Start of Available records
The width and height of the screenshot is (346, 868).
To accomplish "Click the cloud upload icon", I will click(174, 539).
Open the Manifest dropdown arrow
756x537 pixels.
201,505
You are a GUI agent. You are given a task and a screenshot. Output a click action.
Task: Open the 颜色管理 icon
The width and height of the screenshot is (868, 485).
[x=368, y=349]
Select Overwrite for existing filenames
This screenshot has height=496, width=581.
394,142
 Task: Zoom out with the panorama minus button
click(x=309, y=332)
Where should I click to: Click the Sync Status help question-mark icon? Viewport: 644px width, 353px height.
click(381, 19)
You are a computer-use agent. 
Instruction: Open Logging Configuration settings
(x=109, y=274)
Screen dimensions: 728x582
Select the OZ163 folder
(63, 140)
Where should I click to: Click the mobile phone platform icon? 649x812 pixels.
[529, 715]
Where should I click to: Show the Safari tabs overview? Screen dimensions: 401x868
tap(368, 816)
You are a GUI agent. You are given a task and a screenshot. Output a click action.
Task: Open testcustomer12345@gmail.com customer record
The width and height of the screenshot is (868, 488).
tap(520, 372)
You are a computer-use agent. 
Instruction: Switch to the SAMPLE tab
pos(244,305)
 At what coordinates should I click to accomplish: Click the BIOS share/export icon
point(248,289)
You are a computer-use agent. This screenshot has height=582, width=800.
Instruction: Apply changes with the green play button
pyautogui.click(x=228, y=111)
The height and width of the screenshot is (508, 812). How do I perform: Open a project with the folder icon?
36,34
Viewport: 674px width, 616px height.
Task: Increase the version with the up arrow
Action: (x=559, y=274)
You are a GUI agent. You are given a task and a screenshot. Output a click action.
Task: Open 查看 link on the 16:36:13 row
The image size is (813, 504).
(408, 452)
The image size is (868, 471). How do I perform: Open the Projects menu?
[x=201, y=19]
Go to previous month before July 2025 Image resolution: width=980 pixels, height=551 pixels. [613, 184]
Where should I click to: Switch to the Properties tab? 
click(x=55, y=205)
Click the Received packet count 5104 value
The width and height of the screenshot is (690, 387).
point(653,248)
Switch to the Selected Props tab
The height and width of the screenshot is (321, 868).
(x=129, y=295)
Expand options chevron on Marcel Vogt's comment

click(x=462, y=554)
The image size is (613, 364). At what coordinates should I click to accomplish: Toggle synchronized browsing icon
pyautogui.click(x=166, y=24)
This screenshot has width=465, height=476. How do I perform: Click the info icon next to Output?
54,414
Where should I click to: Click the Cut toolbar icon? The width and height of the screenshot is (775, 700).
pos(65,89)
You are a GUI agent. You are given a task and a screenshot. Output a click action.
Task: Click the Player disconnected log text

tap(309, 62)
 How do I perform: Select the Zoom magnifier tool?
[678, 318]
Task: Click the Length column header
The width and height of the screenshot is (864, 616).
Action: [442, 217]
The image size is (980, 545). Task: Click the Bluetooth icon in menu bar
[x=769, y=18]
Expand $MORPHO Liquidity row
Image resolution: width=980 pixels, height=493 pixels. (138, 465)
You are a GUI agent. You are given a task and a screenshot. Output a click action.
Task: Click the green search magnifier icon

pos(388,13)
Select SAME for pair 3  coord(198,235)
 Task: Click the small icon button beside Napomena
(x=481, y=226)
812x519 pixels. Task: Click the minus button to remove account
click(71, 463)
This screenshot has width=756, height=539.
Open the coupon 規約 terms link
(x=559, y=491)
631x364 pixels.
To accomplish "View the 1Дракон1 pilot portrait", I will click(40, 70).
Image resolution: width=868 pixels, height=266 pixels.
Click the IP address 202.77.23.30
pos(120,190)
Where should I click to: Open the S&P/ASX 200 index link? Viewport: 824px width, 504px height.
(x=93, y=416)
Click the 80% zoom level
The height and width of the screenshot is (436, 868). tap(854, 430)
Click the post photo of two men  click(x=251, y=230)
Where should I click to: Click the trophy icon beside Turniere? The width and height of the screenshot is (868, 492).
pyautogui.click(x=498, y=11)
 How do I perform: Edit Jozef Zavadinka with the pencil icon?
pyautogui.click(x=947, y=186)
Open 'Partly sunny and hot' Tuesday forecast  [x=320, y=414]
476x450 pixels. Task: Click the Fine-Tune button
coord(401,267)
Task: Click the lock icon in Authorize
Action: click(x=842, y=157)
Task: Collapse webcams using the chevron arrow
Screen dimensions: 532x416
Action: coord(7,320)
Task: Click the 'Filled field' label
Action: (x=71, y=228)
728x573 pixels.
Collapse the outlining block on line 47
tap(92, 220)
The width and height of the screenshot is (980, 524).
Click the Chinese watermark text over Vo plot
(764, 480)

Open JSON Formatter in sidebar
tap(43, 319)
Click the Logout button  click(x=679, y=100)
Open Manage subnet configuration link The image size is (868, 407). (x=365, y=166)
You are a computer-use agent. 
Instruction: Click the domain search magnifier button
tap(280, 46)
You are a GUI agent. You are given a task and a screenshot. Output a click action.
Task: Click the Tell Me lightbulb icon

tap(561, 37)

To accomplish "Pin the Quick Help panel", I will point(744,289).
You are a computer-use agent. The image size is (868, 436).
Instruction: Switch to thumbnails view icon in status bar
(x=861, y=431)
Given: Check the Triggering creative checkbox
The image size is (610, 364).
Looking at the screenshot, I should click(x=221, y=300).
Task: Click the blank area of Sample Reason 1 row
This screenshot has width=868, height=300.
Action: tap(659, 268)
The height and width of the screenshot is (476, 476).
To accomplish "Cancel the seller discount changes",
End of Available records
From the line containing "Task: Click the Tell Me lightbulb icon" through the last line of the entries above, print every line exactly, including both ends, and nothing else.

__Solution for this exercise__:
Task: Click the Tell Me lightbulb icon

tap(561, 37)

To accomplish "Pin the Quick Help panel", I will point(744,289).
You are a computer-use agent. The image size is (868, 436).
Instruction: Switch to thumbnails view icon in status bar
(x=861, y=431)
Given: Check the Triggering creative checkbox
The image size is (610, 364).
Looking at the screenshot, I should click(x=221, y=300).
Task: Click the blank area of Sample Reason 1 row
This screenshot has width=868, height=300.
Action: tap(659, 268)
The height and width of the screenshot is (476, 476).
To accomplish "Cancel the seller discount changes",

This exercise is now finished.